A spokesperson for Hackney UNISON said: “The council has confirmed that the investigation will continue, but given what has taken place we cannot see how they can proceed. The unions will now work with its members to prepare a report into bullying and harassment in the council. In addition, UNISON are currently surveying staff about their own experiences.
“UNISON and the other unions note that the council has now advised that ‘some staff are now saying to management that they find the behaviour and language of the Trade Unions over this matter to be intimidatory and bullying’, and would encourage anyone who believes they have been bullied in any way by anyone to speak up.
“No complaints have been brought to the attention of UNISON of the other trade unions. Sadly it is commonplace for some bullies to make accusations against those that speak up.”

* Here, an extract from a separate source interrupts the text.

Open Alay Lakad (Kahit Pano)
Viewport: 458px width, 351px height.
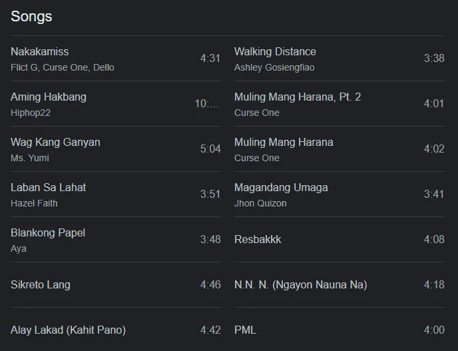tap(116, 330)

UNISON, Unite and the GMB pulled out of the independent investigation sparked by their campaign amidst claims of witness tampering by management in the council’s call centre, and protests of managers currently under investigation receiving promotions despite the inquiry being in its early stages.
The claims of management advising staff not to engage with the investigation are understood to have sparked another council-led investigation in which unions were not invited to take part, though Shields has dismissed further allegations that staff were questioned on the matter while working on the call centre floor as “nonsensical”.
No further action was taken as a result of the allegations of witness tampering after eight staff were interviewed, according to Shields.
In an underlined passage in the letter, the chief executive highlighted that to allow the ongoing investigation to have influenced the internal hiring of the manager at which the unions protested would have been to “prejudge” the inquiry’s outcome.
Hackney UNISON went on to argue that the Town Hall is attempting to “muddy the waters” of the claims around bullying and harassment by shifting the debate on to its record on diversity, rather than engaging with “the very real experience of bullying and harassment by its managers on its staff”.
The trade union has also said that its members are now withdrawing their testimony to the investigation in a sign of a lack of confidence in how it is being run, which Shields said was “a great pity”.
Shields, in his letter, makes reference to the council’s “inclusive leadership champions programme”, as well as efforts to put equality and diversity principles into practice, to demonstrate Hackney Council’s “continued commitment” to them.
The chief exec admitted the council still has “an issue that needs to be addressed” around inclusivity, with 69 per cent of employees asked agreeing that the council was committed to equality and diversity in practice, leaving 31 per cent not positively affirming the statement.
An equality peer review carried out by the Local Government Association (LGA) in April 2018 states: “There is still a visible gap of black and ethnic minority staff at senior levels despite the fact that they are over represented in the workforce more generally. [The LGA] were not told of any positive actions being taken to tackle this issue yet.”
One UNISON member has been quoted as saying: “The psychological strain of feeling invisible has caused me mental damage amid feelings of isolation, resentment, humiliation, frustration and illness.
“My lack of self-esteem impacted on my confidence to apply for new jobs and has affected my personal life. This has built up over years in working in London Borough of Hackney.
“Race has for too long been at the bottom of the council’s equalities hierarchy in practice, relegating the importance of racial discrimination in relation to gender and sexual orientation.”